### [Exercise]
Switch "empty space" to "blank space" in the entries from the start through the line holding "Action: 173,23", inclusive. Give only those lines again, with everything else unchanged.
____________
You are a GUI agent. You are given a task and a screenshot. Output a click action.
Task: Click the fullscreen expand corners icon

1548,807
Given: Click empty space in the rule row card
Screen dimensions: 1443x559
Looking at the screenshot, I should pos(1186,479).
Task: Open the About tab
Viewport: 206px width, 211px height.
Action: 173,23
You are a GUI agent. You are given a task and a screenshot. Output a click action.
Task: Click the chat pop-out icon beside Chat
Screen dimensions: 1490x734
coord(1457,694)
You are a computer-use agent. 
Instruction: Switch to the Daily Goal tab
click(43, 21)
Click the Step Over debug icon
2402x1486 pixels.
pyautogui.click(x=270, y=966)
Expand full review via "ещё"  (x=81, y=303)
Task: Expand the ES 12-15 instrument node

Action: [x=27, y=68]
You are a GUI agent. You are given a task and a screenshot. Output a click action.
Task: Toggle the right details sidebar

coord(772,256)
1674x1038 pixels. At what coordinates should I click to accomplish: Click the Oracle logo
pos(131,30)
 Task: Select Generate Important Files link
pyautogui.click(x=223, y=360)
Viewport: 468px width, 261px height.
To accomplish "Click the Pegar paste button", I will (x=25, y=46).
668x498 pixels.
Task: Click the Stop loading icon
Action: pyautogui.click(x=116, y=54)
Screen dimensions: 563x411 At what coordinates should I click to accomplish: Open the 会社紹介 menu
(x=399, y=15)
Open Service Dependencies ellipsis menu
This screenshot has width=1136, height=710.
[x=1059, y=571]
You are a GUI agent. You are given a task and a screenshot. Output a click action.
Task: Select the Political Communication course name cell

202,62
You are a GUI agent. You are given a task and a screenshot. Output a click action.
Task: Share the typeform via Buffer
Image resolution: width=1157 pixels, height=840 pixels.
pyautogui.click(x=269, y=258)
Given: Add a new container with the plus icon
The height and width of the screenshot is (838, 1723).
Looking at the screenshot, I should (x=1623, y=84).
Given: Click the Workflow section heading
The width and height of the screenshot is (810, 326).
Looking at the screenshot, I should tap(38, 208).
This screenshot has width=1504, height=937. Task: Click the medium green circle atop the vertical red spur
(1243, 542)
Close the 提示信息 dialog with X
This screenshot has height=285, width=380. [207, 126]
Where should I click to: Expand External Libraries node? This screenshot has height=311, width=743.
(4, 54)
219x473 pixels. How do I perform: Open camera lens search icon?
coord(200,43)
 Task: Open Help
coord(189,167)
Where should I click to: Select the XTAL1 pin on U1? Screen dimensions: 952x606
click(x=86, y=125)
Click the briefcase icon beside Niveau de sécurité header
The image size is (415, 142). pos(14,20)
____________
### [Output of the task]
You are a GUI agent. You are given a task and a screenshot. Output a click action.
Task: Click the fullscreen expand corners icon

1548,807
Given: Click blank space in the rule row card
Screen dimensions: 1443x559
Looking at the screenshot, I should pos(1186,479).
Task: Open the About tab
Viewport: 206px width, 211px height.
Action: 173,23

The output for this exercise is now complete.